Thursday, May 24, 2007

Hakka Cuisine

So I know it's been almost a year since I spent a lovely summer in Taiwan, but I still have gajillions of photos of phood that I need to unload somewhere. Don't be surprised if random photos from long time ago pop up every so often.

I get peeved when people try to label Taiwan as being Chinese. There's really many many different subcultures that make up what is Taiwanese nowadays. Hakka is one of the larger groups, centralized in the western (mid-western) part of the island. Briefly: Hakka people come from the south east part of China, and their cuisine and traditions are different from other groups of Taiwanese people.

We went to a Hakka restaurant in the next town over from where I grew up. The restaurant was essentially the downstairs of somebody's house, but was known to have excellent food. The owner's cat is a tricky one. It insists on drinking and eating out of the plates that they leave for the gods. There's the proprietor of the restaurant, pulling out a bottle of plum juice or plum wine or some sort of alcoholic beverage involving plum.
The style of this painting is very similar to french impressionism. I thought it was particularly interesting, because it shows a scene looking down the historic main street of the little town next to our town.
Two small plates of "pickled" things. The black one I think is some sort of plum. The yellow one is unripe mangos, I think. I can remember how it tastes and what the texture was, but I can't remember the fruit.
Tenderized pork with egg over cucumber. Very subtle flavors for Hakka cuisine.
An interesting peanut duo. On the left, a creamy peanut paste drizzled over cucumbers (very good). On the right, a spicy sauce with bitter greens and peanuts, poured over bitter melon slices. You should note that fresh flowers are usually part of Hakka cuisine as well.
--------------------------------
EXERCISE AIM —
Please reproduce the Hakka cuisine post in full, word for word.
--------------------------------
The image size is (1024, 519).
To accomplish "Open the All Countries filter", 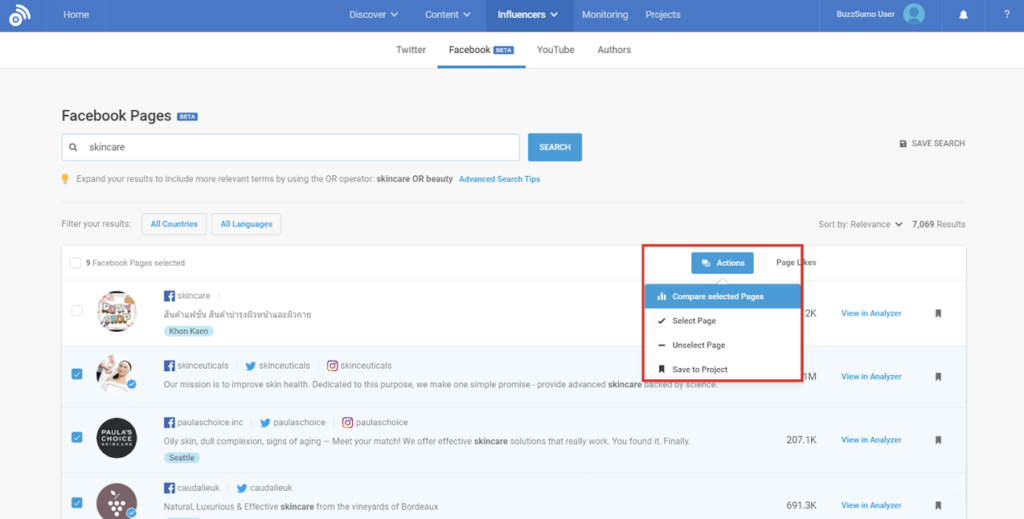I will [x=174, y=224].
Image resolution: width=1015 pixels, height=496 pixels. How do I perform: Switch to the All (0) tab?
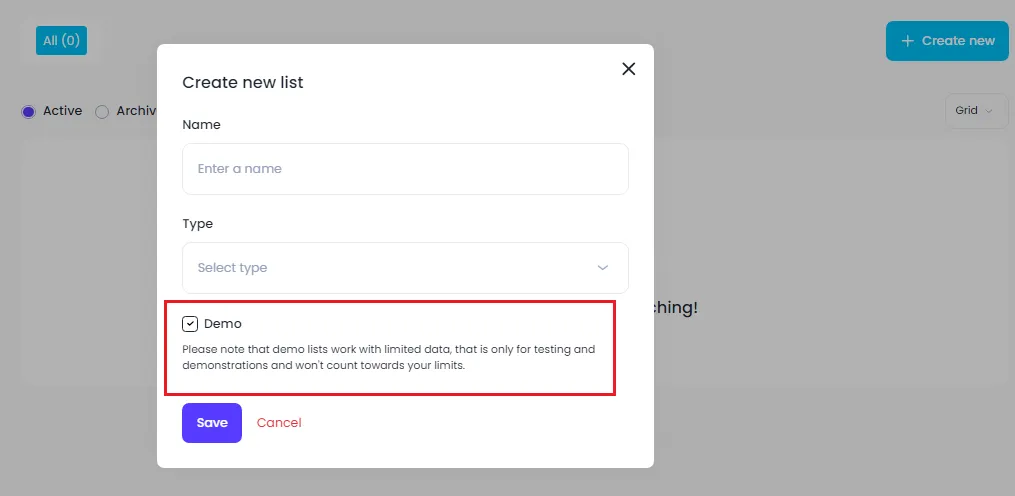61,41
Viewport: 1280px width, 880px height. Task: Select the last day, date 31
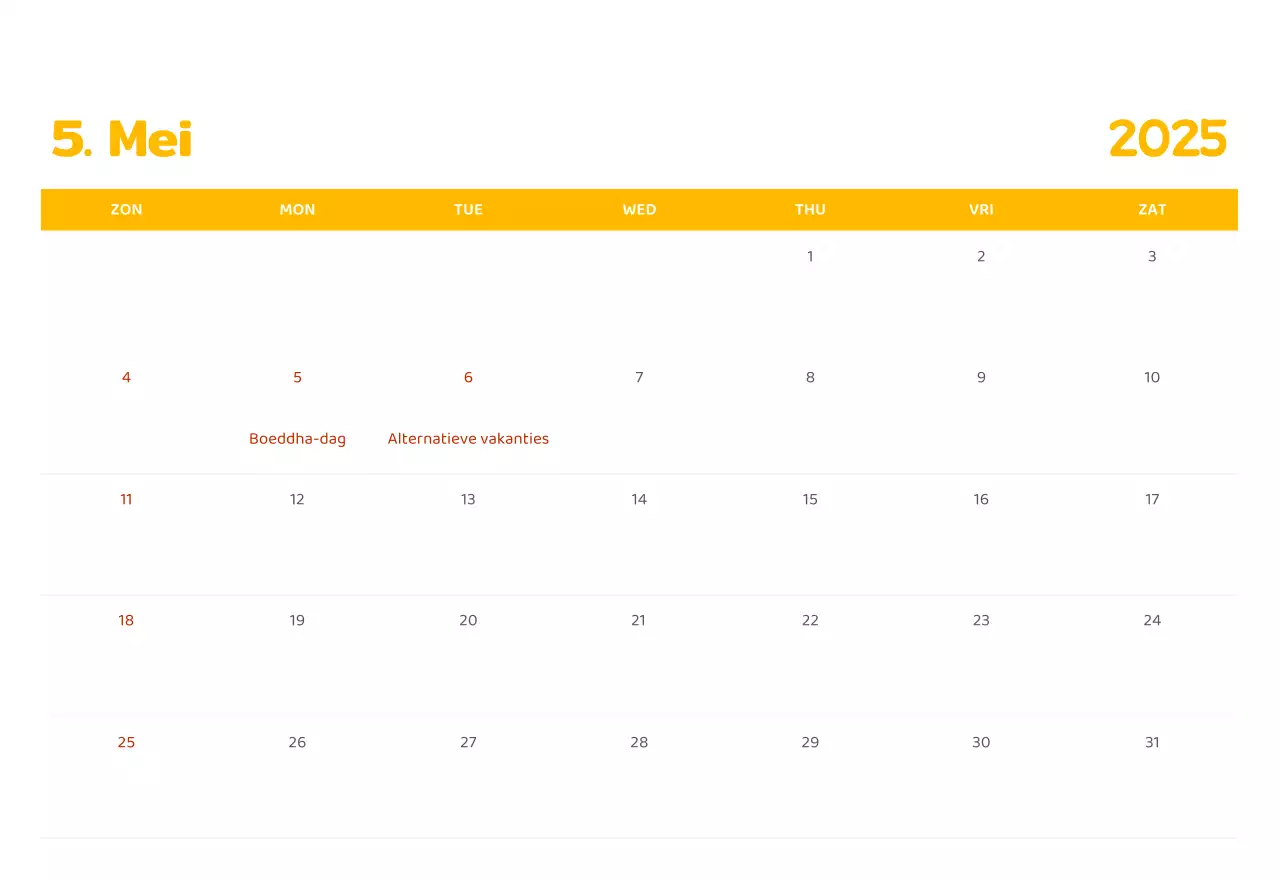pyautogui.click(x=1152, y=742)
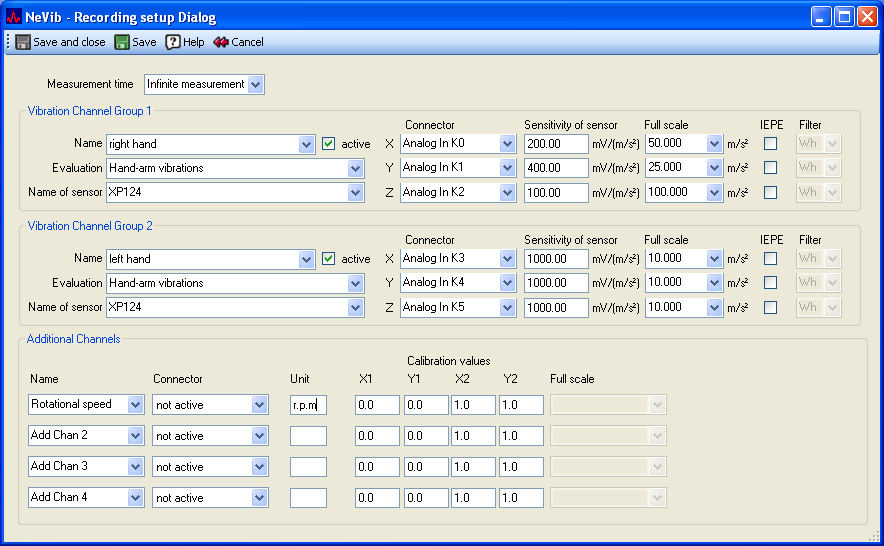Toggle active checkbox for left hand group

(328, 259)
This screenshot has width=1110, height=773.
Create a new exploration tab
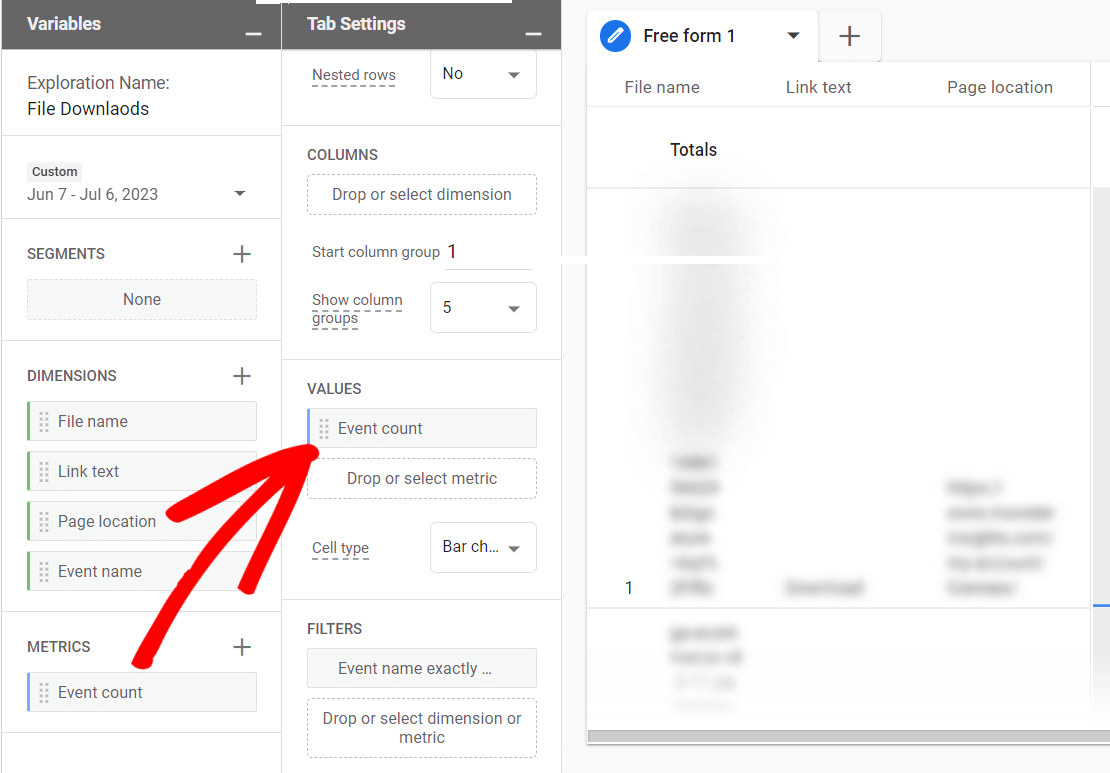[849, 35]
--------------------------------
ANSWER —
Thursday, May 24, 2007

Hakka Cuisine

So I know it's been almost a year since I spent a lovely summer in Taiwan, but I still have gajillions of photos of phood that I need to unload somewhere. Don't be surprised if random photos from long time ago pop up every so often.

I get peeved when people try to label Taiwan as being Chinese. There's really many many different subcultures that make up what is Taiwanese nowadays. Hakka is one of the larger groups, centralized in the western (mid-western) part of the island. Briefly: Hakka people come from the south east part of China, and their cuisine and traditions are different from other groups of Taiwanese people.

We went to a Hakka restaurant in the next town over from where I grew up. The restaurant was essentially the downstairs of somebody's house, but was known to have excellent food. The owner's cat is a tricky one. It insists on drinking and eating out of the plates that they leave for the gods. There's the proprietor of the restaurant, pulling out a bottle of plum juice or plum wine or some sort of alcoholic beverage involving plum.
The style of this painting is very similar to french impressionism. I thought it was particularly interesting, because it shows a scene looking down the historic main street of the little town next to our town.
Two small plates of "pickled" things. The black one I think is some sort of plum. The yellow one is unripe mangos, I think. I can remember how it tastes and what the texture was, but I can't remember the fruit.
Tenderized pork with egg over cucumber. Very subtle flavors for Hakka cuisine.
An interesting peanut duo. On the left, a creamy peanut paste drizzled over cucumbers (very good). On the right, a spicy sauce with bitter greens and peanuts, poured over bitter melon slices. You should note that fresh flowers are usually part of Hakka cuisine as well.